DATA PROVIDED —
═══

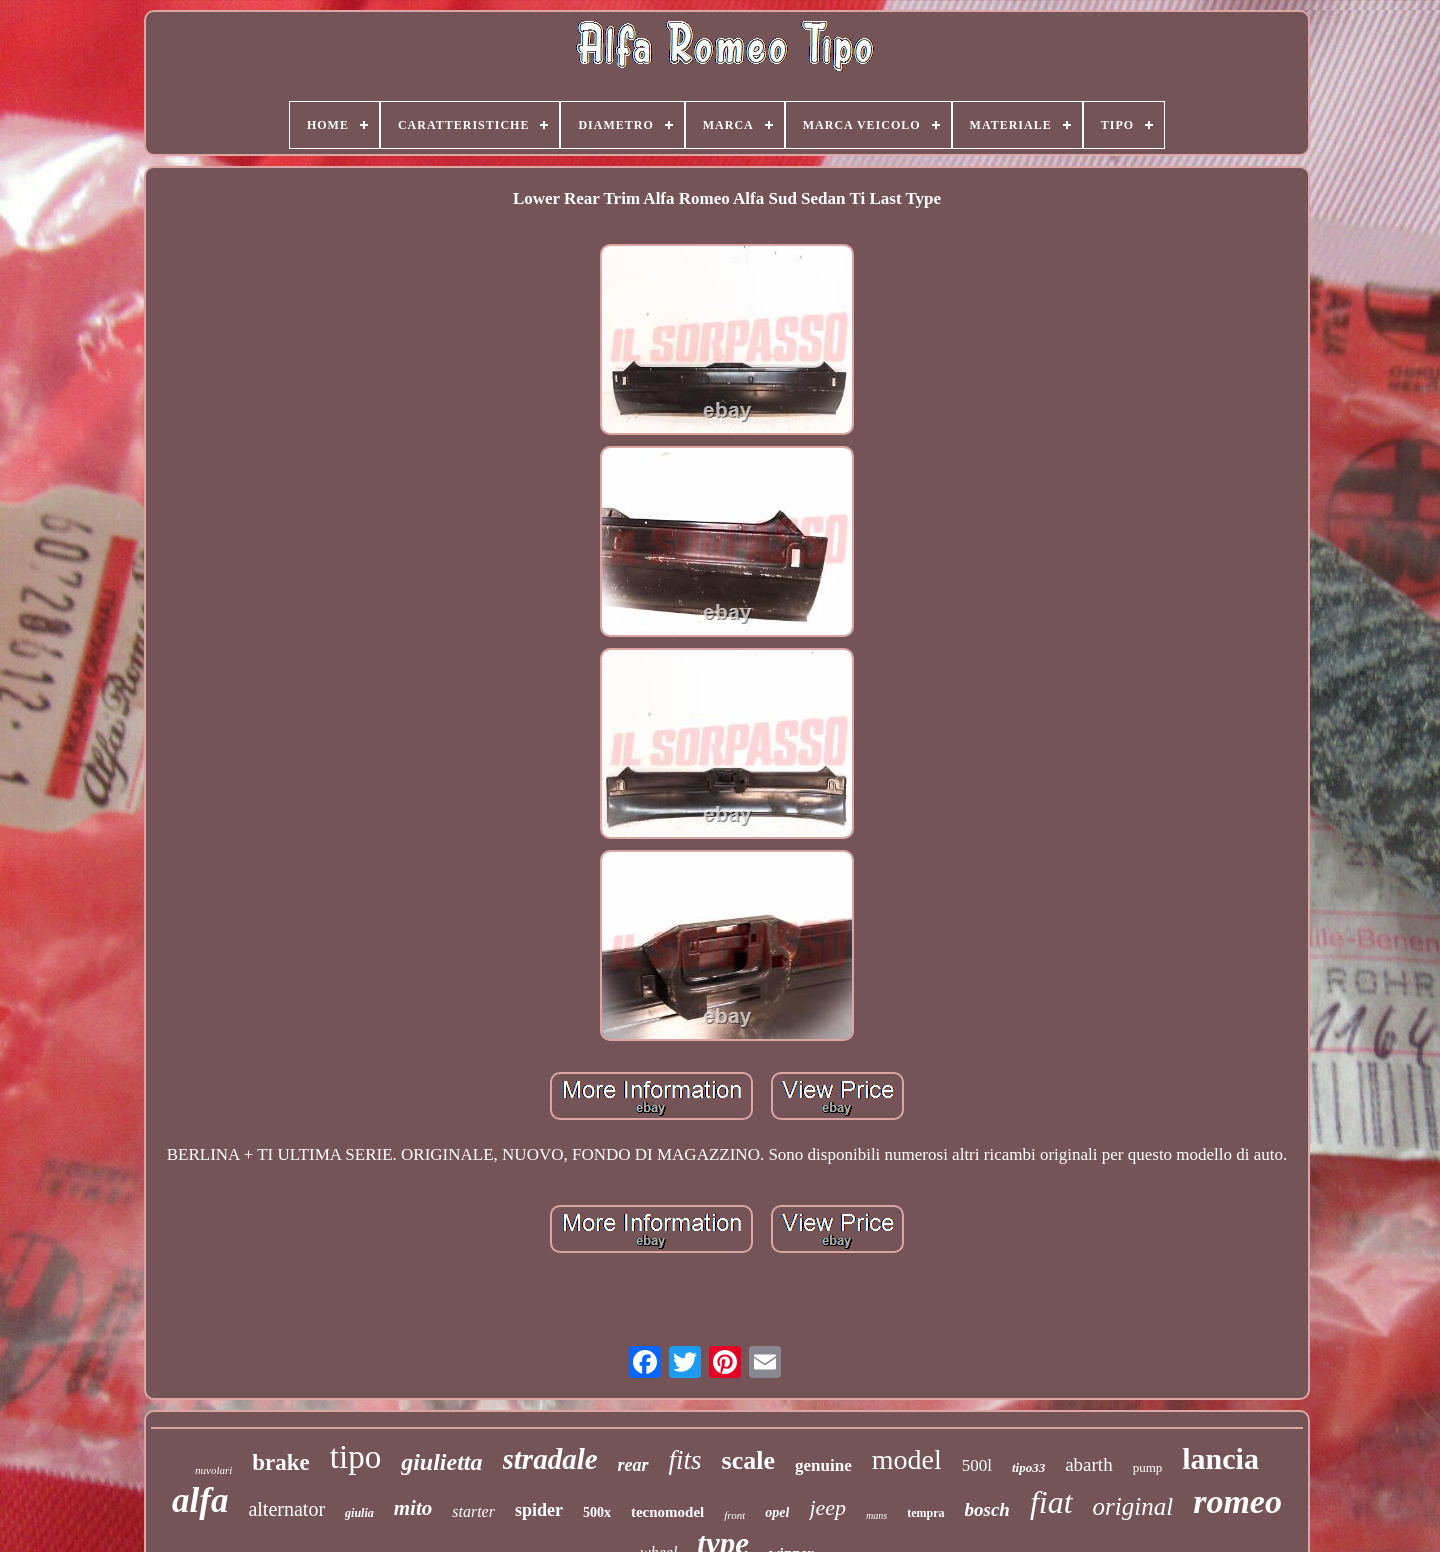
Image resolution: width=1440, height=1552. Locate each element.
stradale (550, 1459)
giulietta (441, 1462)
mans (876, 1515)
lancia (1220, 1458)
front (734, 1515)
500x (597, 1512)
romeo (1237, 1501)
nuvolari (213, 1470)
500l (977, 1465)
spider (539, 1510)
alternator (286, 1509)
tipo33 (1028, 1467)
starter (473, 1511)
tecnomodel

═══

AIM OF THE TASK —
Please reproduce the records above word for word, leaving out the pictures.

TASK ANSWER —
Image resolution: width=1440, height=1552. Locate each element.
stradale (550, 1459)
giulietta (441, 1462)
mans (876, 1515)
lancia (1220, 1458)
front (734, 1515)
500x (597, 1512)
romeo (1237, 1501)
nuvolari (213, 1470)
500l (977, 1465)
spider (539, 1510)
alternator (286, 1509)
tipo33 (1028, 1467)
starter (473, 1511)
tecnomodel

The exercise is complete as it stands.